§ **Description of the task**
Extract every one of the items below verbatim, keeping each line unchanged and in its original order.
* * * * * * * * *
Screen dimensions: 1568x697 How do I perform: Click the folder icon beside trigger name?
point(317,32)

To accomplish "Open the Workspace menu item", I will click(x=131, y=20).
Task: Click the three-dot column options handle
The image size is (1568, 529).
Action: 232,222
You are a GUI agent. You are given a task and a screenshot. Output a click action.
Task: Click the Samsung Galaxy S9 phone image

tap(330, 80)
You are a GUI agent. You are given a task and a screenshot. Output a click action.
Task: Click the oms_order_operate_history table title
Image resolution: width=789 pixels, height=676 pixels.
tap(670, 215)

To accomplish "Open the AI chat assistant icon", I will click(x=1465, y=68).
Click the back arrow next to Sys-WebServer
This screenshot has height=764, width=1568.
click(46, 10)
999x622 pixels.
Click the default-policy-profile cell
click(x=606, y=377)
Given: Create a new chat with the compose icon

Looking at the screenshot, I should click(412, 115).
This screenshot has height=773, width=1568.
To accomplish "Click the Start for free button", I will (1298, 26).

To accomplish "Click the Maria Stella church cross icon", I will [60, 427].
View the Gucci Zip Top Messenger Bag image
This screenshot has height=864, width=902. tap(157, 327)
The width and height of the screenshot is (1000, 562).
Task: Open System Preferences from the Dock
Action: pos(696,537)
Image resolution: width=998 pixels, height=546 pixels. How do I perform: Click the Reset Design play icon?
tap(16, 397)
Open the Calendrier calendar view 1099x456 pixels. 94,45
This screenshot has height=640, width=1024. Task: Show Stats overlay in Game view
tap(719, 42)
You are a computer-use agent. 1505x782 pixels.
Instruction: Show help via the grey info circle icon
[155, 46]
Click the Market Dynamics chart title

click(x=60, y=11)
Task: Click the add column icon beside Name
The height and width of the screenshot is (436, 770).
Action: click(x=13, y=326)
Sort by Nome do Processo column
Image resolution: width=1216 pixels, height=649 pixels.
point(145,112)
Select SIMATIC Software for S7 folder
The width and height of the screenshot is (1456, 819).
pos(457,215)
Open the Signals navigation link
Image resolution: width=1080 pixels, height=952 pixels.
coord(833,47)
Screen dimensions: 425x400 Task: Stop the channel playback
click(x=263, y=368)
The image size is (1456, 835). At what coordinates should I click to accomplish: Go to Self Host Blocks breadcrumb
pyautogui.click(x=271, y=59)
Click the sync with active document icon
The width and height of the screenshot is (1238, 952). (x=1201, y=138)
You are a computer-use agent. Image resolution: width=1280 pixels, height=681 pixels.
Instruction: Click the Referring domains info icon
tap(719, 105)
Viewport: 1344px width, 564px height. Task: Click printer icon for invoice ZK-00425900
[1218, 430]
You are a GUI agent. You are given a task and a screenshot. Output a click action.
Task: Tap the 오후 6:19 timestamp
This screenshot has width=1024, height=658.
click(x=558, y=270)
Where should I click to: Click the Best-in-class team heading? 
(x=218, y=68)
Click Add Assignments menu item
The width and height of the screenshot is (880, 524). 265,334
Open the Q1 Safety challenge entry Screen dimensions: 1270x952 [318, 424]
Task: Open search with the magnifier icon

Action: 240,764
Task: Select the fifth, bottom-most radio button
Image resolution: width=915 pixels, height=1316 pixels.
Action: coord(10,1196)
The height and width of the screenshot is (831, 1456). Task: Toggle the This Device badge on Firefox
* * * * * * * * *
§ **Answer**
Screen dimensions: 1568x697 How do I perform: Click the folder icon beside trigger name?
point(317,32)

To accomplish "Open the Workspace menu item", I will click(x=131, y=20).
Task: Click the three-dot column options handle
The image size is (1568, 529).
Action: 232,222
You are a GUI agent. You are given a task and a screenshot. Output a click action.
Task: Click the Samsung Galaxy S9 phone image

tap(330, 80)
You are a GUI agent. You are given a task and a screenshot. Output a click action.
Task: Click the oms_order_operate_history table title
Image resolution: width=789 pixels, height=676 pixels.
tap(670, 215)

To accomplish "Open the AI chat assistant icon", I will click(x=1465, y=68).
Click the back arrow next to Sys-WebServer
This screenshot has height=764, width=1568.
click(46, 10)
999x622 pixels.
Click the default-policy-profile cell
click(x=606, y=377)
Given: Create a new chat with the compose icon

Looking at the screenshot, I should click(412, 115).
This screenshot has height=773, width=1568.
To accomplish "Click the Start for free button", I will (1298, 26).

To accomplish "Click the Maria Stella church cross icon", I will [60, 427].
View the Gucci Zip Top Messenger Bag image
This screenshot has height=864, width=902. tap(157, 327)
The width and height of the screenshot is (1000, 562).
Task: Open System Preferences from the Dock
Action: pos(696,537)
Image resolution: width=998 pixels, height=546 pixels. How do I perform: Click the Reset Design play icon?
tap(16, 397)
Open the Calendrier calendar view 1099x456 pixels. 94,45
This screenshot has height=640, width=1024. Task: Show Stats overlay in Game view
tap(719, 42)
You are a computer-use agent. 1505x782 pixels.
Instruction: Show help via the grey info circle icon
[155, 46]
Click the Market Dynamics chart title

click(x=60, y=11)
Task: Click the add column icon beside Name
The height and width of the screenshot is (436, 770).
Action: click(x=13, y=326)
Sort by Nome do Processo column
Image resolution: width=1216 pixels, height=649 pixels.
point(145,112)
Select SIMATIC Software for S7 folder
The width and height of the screenshot is (1456, 819).
pos(457,215)
Open the Signals navigation link
Image resolution: width=1080 pixels, height=952 pixels.
coord(833,47)
Screen dimensions: 425x400 Task: Stop the channel playback
click(x=263, y=368)
The image size is (1456, 835). At what coordinates should I click to accomplish: Go to Self Host Blocks breadcrumb
pyautogui.click(x=271, y=59)
Click the sync with active document icon
The width and height of the screenshot is (1238, 952). (x=1201, y=138)
You are a computer-use agent. Image resolution: width=1280 pixels, height=681 pixels.
Instruction: Click the Referring domains info icon
tap(719, 105)
Viewport: 1344px width, 564px height. Task: Click printer icon for invoice ZK-00425900
[1218, 430]
You are a GUI agent. You are given a task and a screenshot. Output a click action.
Task: Tap the 오후 6:19 timestamp
This screenshot has width=1024, height=658.
click(x=558, y=270)
Where should I click to: Click the Best-in-class team heading? 
(x=218, y=68)
Click Add Assignments menu item
The width and height of the screenshot is (880, 524). 265,334
Open the Q1 Safety challenge entry Screen dimensions: 1270x952 [318, 424]
Task: Open search with the magnifier icon

Action: 240,764
Task: Select the fifth, bottom-most radio button
Image resolution: width=915 pixels, height=1316 pixels.
Action: coord(10,1196)
The height and width of the screenshot is (831, 1456). Task: Toggle the This Device badge on Firefox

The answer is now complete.